Dmitriy Salita, an Orthodox Jew, said he is taking some time off to reflect after his bout with WBA light-welterweight champion Amir Khan in England on Saturday. Khan knocked Salita to the mat three times before the fight was stopped after only 76 seconds, handing Salita his first loss.
"I was cold and I didn't get into the fight," Salita said. "It felt like the easiest fight of my life. I mean, nothing happened."
During his six-day visit, his first trip to the Jewish state, the Ukrainian-born Salita said he'll try to gather his thoughts, digest what happened Saturday and learn from it.
"It's good to be here to reflect on it and think about it and see what the best next step is," Salita said, adding that visiting Israel "is a very strong emotional and spiritual experience."

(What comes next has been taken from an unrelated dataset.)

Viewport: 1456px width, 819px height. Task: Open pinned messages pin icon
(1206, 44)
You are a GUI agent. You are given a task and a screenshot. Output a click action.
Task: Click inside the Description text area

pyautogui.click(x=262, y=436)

Salita and his family left Ukraine for Brooklyn when he was only 9 years old, fearing discrimination because they were Jewish, he said. Salita picked up boxing at a Brooklyn club at 13 and eventually trained into one of the top amateurs in his weight class. He turned pro in 2001 at 19.

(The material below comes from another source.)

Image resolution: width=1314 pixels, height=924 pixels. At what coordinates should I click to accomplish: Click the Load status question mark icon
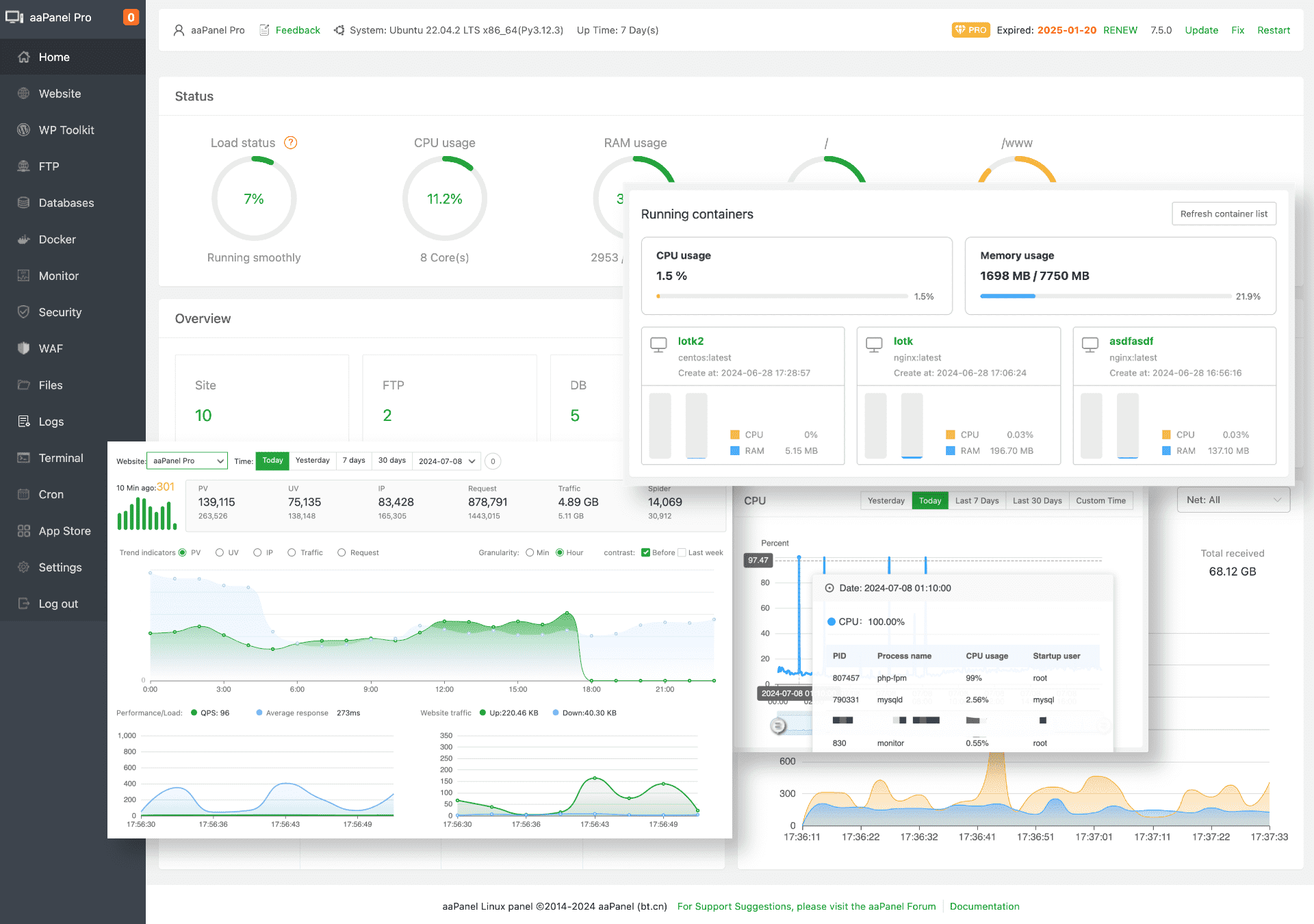click(x=291, y=142)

The notion of a boxing Orthodox Jew has been shocking to some, Salita said.
"The world doesn't expect to see a religious person in the ring," he said. "It's an oxymoron."
Salita wears a skullcap, follows strict Jewish dietary laws and refuses to take any Friday-night fights because they fall on the Sabbath -- a decision he said has drawn criticism from some promoters who say it's impossible to build up a star if he won't take high-profile Friday-night fights.
He recalled that when he was 18, at the height of his amateur career, he missed the chance to fight in the World Championship of Amateur Boxers in Budapest, Hungary, because he couldn't reschedule a fight that fell on the Sabbath.
In public, "the Star of David" plays up his Jewish roots, always donning the Israeli flag when he enters the ring.
"I always walk into the ring with the Israeli flag because every Jewish person is an Israeli and has a connection to the state of Israel," Salita said.
Salita's trip is sponsored by Nefesh B'Nefesh, a group that helps Jews from North America and Britain relocate to Israel. But Salita wouldn't say whether he plans to make the move himself.
"As of now, I live in the United States, my home is Brooklyn, New York," he said. "But we'll see. I don't know what the future brings."